EXCERPT PROVIDED —
####
Breast Cancer Surgery May Become Less Invasive

Removing lymph nodes in the armpit may not be necessary in some early-stage breast cancer treatments

(RxWiki News) A new study finds that removing underarm lymph nodes in women with early breast cancer (and who also undergo a lumpectomy) may not be necessary, thus saving them considerable pain and complications.

Removing one or two of the sentinel nodes (the lymph nodes to which the cancer first spreads) in women with a very limited amount of cancer in these nodes, along with surgery to remove the cancerous mass, appears to benefit women as much as axillary dissection (removal of lymph nodes in the armpits), according to the study.

Dr. Jay Brooks, chairman of hematology and oncology at Ochsner Health System in Baton Rouge, La., said the study represents the largest randomized trial conducted to date that shows women with cancerous sentinel nodes do not necessarily need to undergo axillary dissection(complete removal of the nodes) when treated with radiation and/or chemotherapy.
####
DATA FOR ANALYSIS —
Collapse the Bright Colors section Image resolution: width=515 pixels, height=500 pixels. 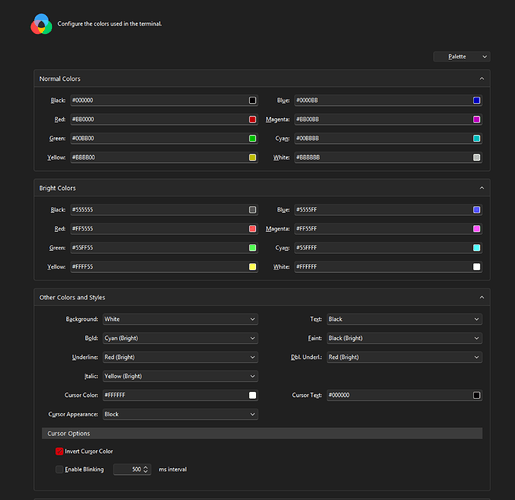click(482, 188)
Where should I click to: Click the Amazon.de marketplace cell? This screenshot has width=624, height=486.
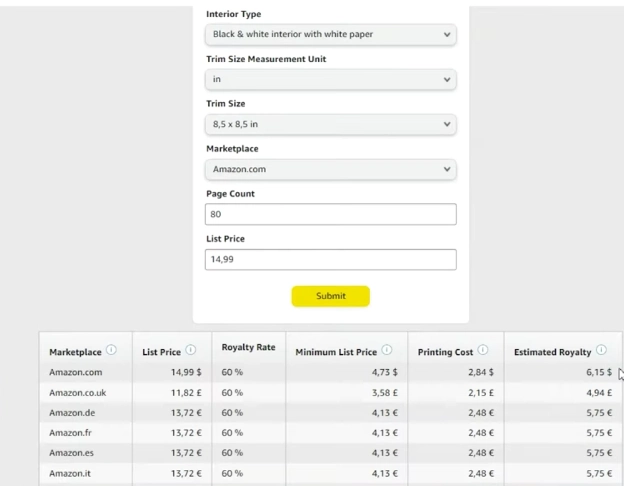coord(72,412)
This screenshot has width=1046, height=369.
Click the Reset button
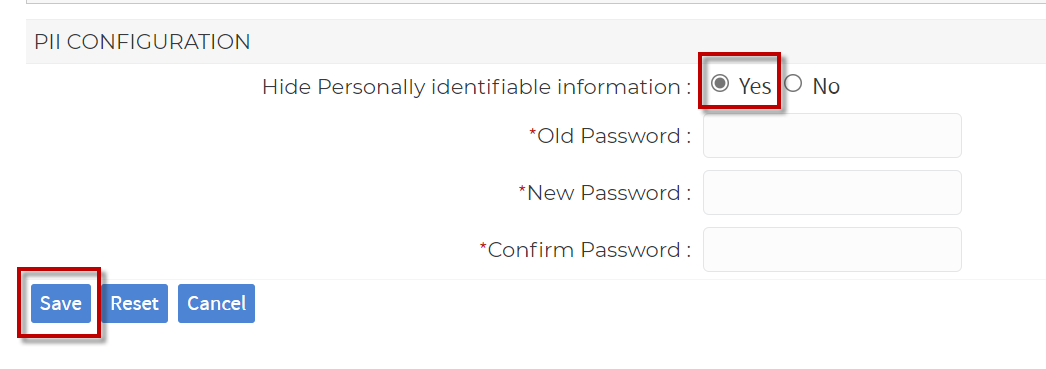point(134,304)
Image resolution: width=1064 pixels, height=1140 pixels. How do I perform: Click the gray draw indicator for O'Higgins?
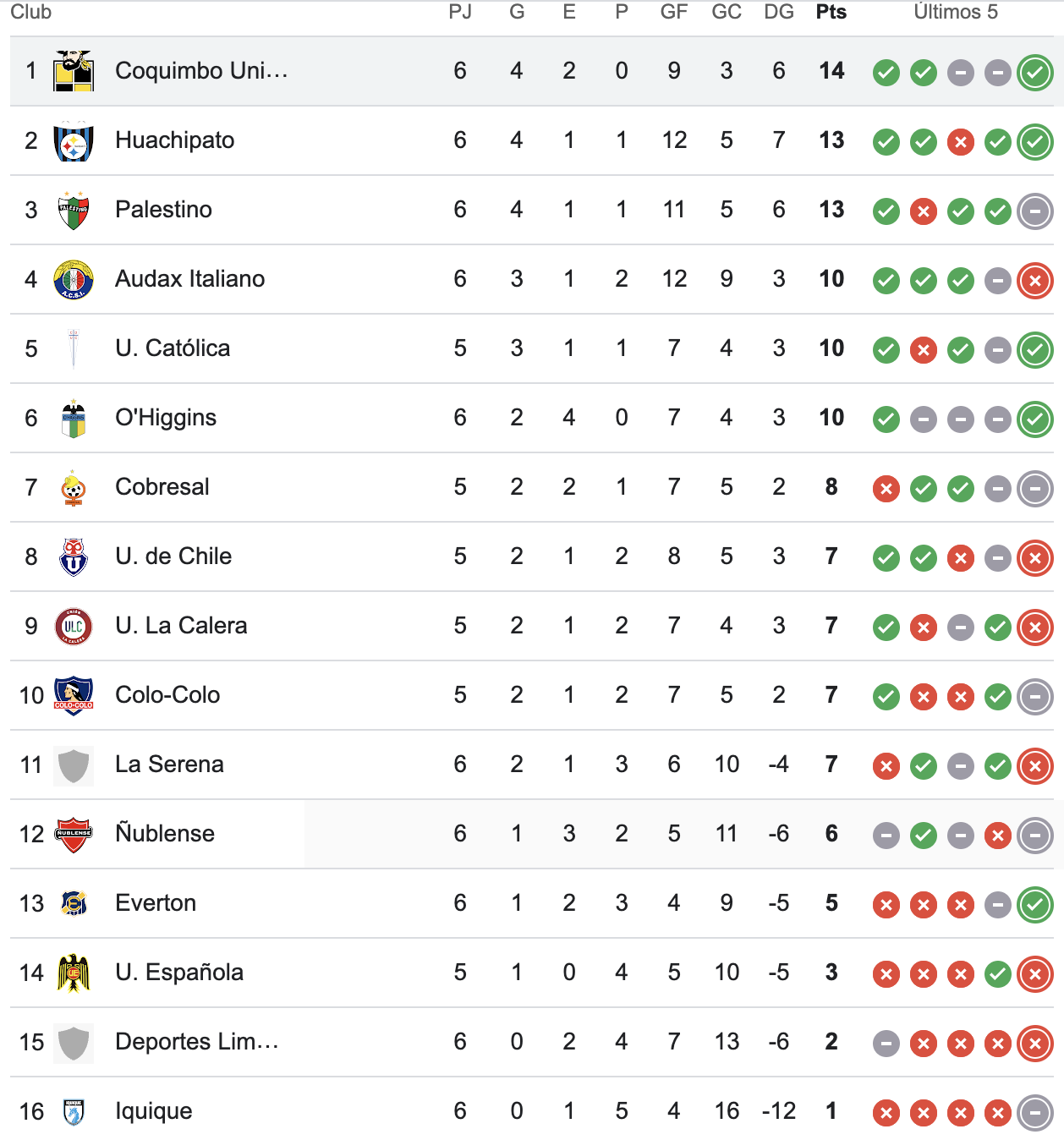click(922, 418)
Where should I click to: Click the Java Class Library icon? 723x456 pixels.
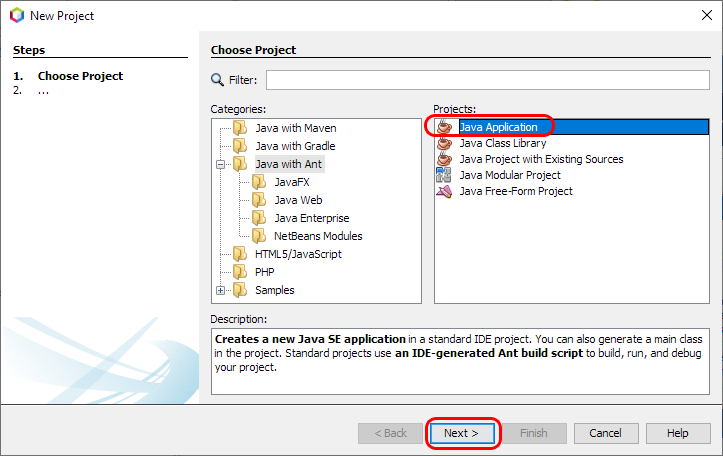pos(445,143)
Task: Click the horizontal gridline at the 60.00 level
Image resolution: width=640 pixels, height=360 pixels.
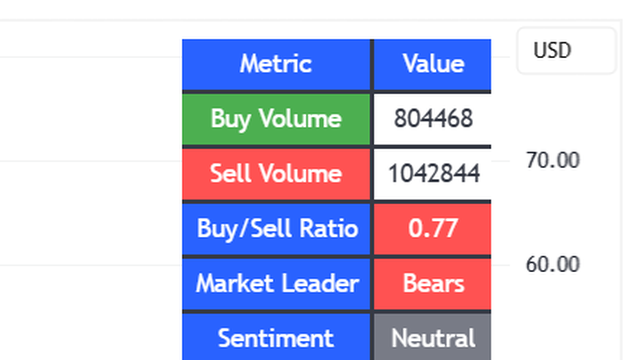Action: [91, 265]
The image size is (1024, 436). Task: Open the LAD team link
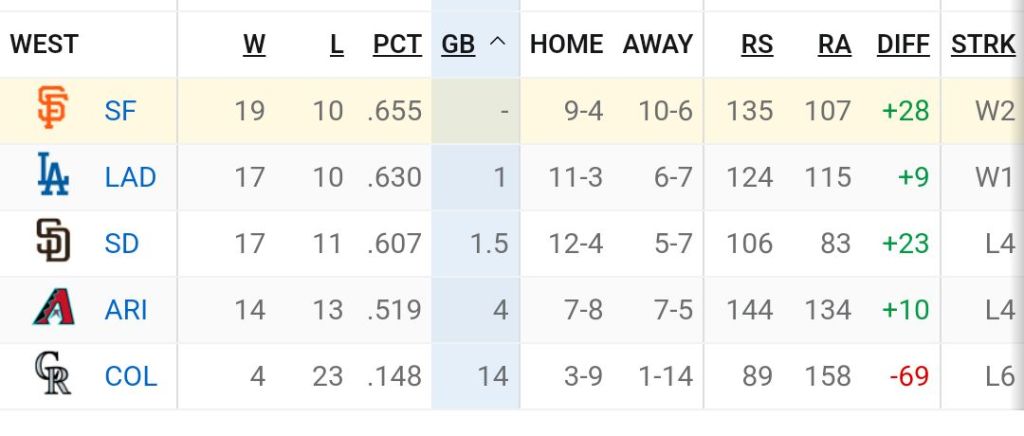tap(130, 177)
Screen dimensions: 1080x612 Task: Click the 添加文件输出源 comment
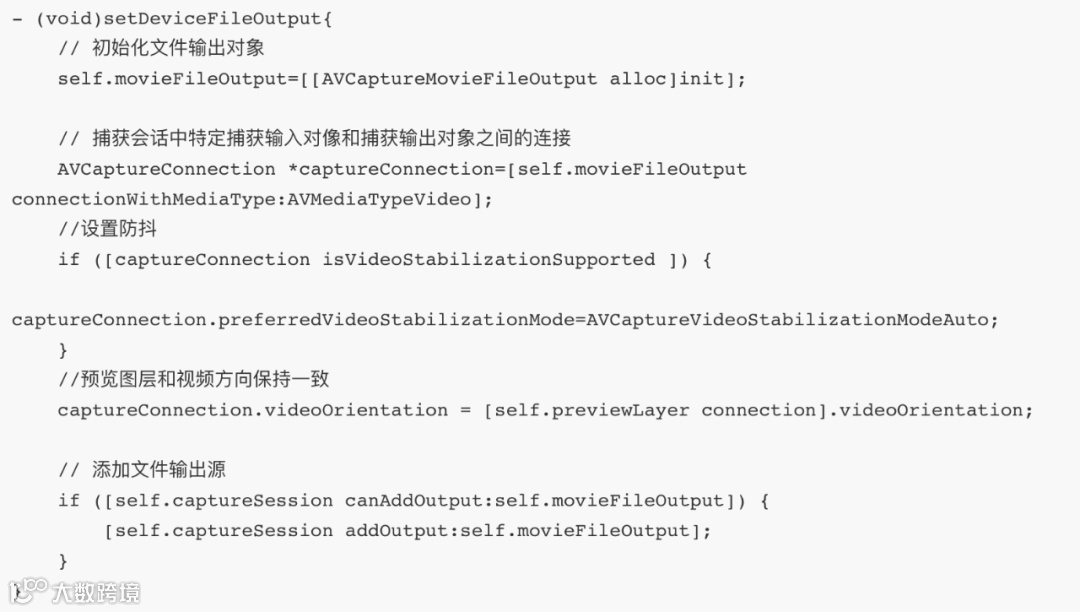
####
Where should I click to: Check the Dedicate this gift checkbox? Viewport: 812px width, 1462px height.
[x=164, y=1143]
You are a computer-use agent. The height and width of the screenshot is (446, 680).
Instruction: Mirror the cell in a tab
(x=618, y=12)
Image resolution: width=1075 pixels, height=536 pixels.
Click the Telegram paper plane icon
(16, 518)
####
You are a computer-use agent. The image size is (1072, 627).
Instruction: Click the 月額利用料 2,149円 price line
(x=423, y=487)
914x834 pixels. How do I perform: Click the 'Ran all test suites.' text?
####
Return the passage of the breast cancer surgery article starting with "Removing one or" and going on through "radiation and/or chemotherapy.", copied without changes. The lines are separate material, unrelated to the breast cancer surgery article.

RESULT —
Removing one or two of the sentinel nodes (the lymph nodes to which the cancer first spreads) in women with a very limited amount of cancer in these nodes, along with surgery to remove the cancerous mass, appears to benefit women as much as axillary dissection (removal of lymph nodes in the armpits), according to the study.

Dr. Jay Brooks, chairman of hematology and oncology at Ochsner Health System in Baton Rouge, La., said the study represents the largest randomized trial conducted to date that shows women with cancerous sentinel nodes do not necessarily need to undergo axillary dissection(complete removal of the nodes) when treated with radiation and/or chemotherapy.